2020 Fiscal Year Research-status Report
数学イノベーションに貢献する高度数学人材の育成を目指した産学協働教育に関する研究
Project/Area Number |
19K02871
|
Research Institution | Waseda University |
Principal Investigator |
池川 隆司 早稲田大学, 理工学術院総合研究所(理工学研究所), その他(招聘研究員) (00721804)
|
Co-Investigator(Kenkyū-buntansha) |
松谷 茂樹 金沢大学, 電子情報通信学系, 教授 (30758090)
|
Project Period (FY) |
2019-04-01 – 2022-03-31
|
Keywords | 高度数理人材 / ビッグデータ解析 / Scopus |
Outline of Annual Research Achievements |
人口知能、情報セキュリティー等の情報通信技術分野のような産業分野において、数学イノベーション(数学・数理科学を核とした異分野融合により社会的価値を創出するイノベーション)の成功事例が顕在化してきた。しかし、我が国を含めて世界的に高度数理人材不足が顕著となっている。本研究では、高度数理人材不足の本質的課題を最先端のビッグデータ収集技術・人口知能技術を使って明らかにし、その課題の解決策を考案することを目的としている。
2020年度は昨年度に引き続き、米国電気電子学会(IEEE)が発行した科学技術論文誌のメタデータ(表題、著者名、所属機関名等)を収集した。今年度は幅広くかつ効率よく収集するために、Scopusデータベースを使ってメタデータを収集できるように、ソフトウエアを改善した。そのソフトウエアを使って、高度数理人材が貢献している論文誌を特定した。その結果、高度数理人材が貢献している科学技術での大区分分野はコンピュータサイエンスであることがわかった。そのコンピュータサイエンス分野の中で、情報理論、信頼性、ファジーシステム、ニューラルネットワークに関する分野において、高度数理人材が貢献しているがわかった。さらに、論文誌ごとに高度数理人材が貢献している高等教育機関を特定した。その結果、小区分の分野ごとに高度数理人材が貢献している高等教育機関が異なることが明らかとなった。

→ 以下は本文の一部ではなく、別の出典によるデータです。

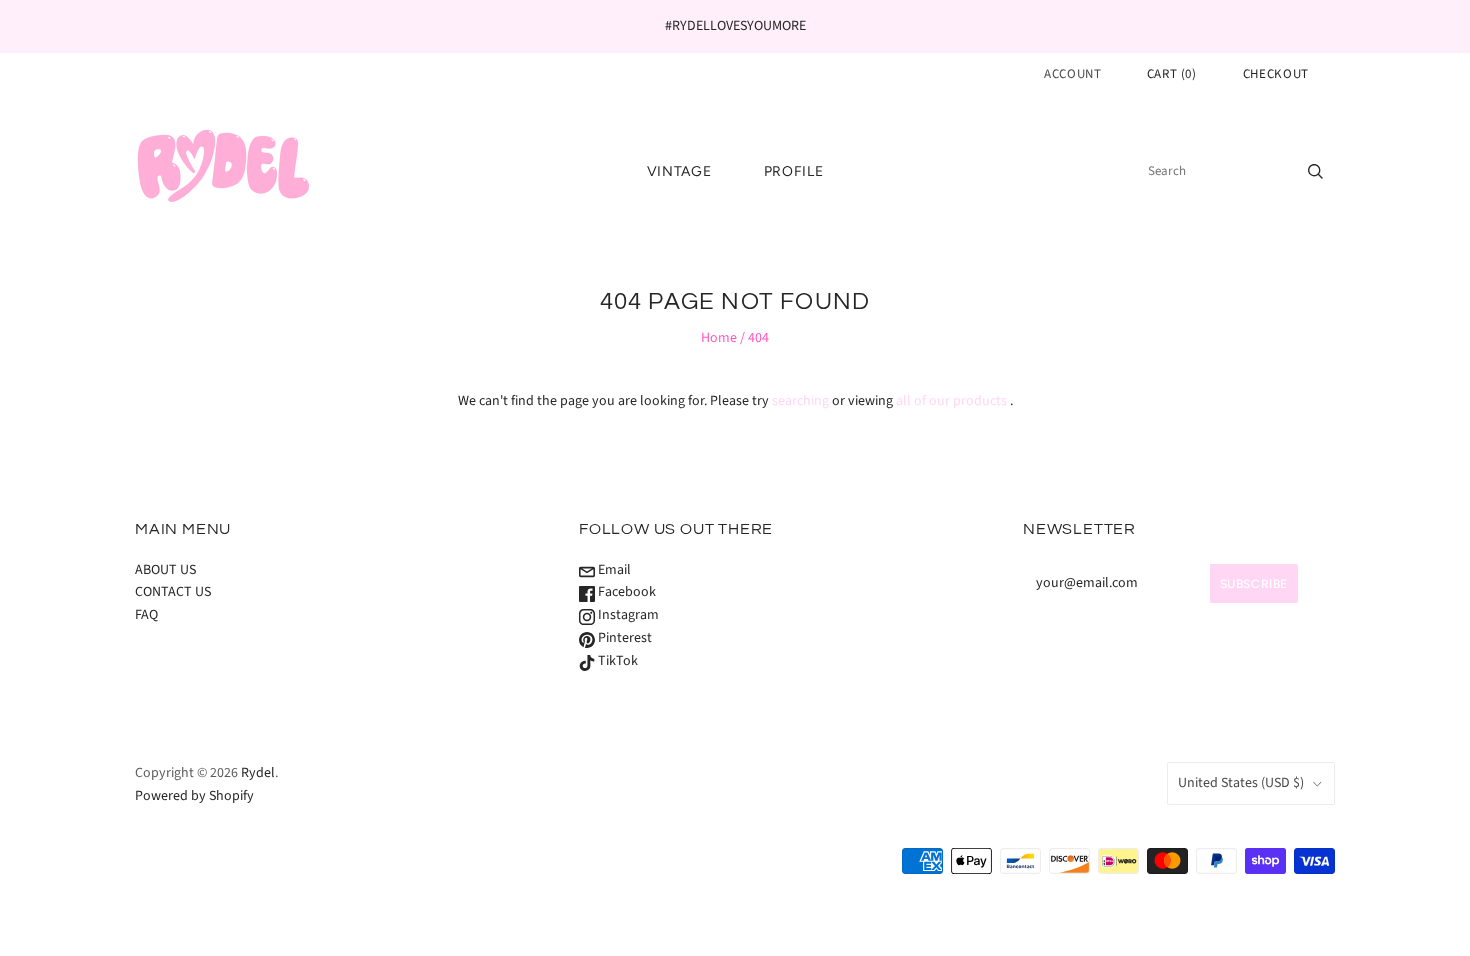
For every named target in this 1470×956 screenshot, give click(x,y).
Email (613, 570)
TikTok (616, 661)
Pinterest (623, 638)
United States (1241, 783)
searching (800, 401)
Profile (794, 171)
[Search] (1315, 171)
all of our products (951, 401)
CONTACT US (173, 592)
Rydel (258, 773)
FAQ (146, 615)
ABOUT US (165, 570)
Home (719, 338)
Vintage (679, 171)
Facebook (625, 592)
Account (1073, 74)
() (1172, 74)
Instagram (627, 615)
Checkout (1276, 74)
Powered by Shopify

得られた結果を論文化後、IEEE Education Society主催の著名な国際会議に投稿し、第一回目の審査を通過した(最終審査を通過し採択された場合は、2021年10月に発表する予定である)。
|
Current Status of Research Progress |
Current Status of Research Progress
3: Progress in research has been slightly delayed.
Reason
2019年度に開発したソフトウエアを使って、IEEE Webサイトからメタデータを含むWebページを自動的に収集し、収集されたメタデータを使って解析を進めた。しかし、Webページから自動的に取得したメタデータの二次利用について、そのメタデータの著作権者から期限内に明確な承諾を得ることができなかった。
そのため研究倫理上、収集したメタデータの使用を断念した。これに従い、2020年度後半、著作権上問題のないScopusデータベースを使ってメタデータを再収集する方針に変更し、それを実現するためにソフトウエアの大幅改造を行った。
ソフトウエアの改造作業やメタデータの再収集により大幅な研究遅延が生じた。
|
Strategy for Future Research Activity |
今年度は、昨年度に得られた研究成果の可視化(著名な国際会議での発表等)を行う。さらに、高度数理人材が貢献しているミクロな科学技術分野を特定するために、論文の「概要」を使ったトピックモデルを使ったソフトウエアを開発する。また、特定された高度数理人材を輩出している高等教育機関の教育内容(カリキュラム、インターンシップ等)を調査する。
|
Causes of Carryover |
調査等のための学会への出張経費を確保していたが、新型コロナの影響により取りやめとなった。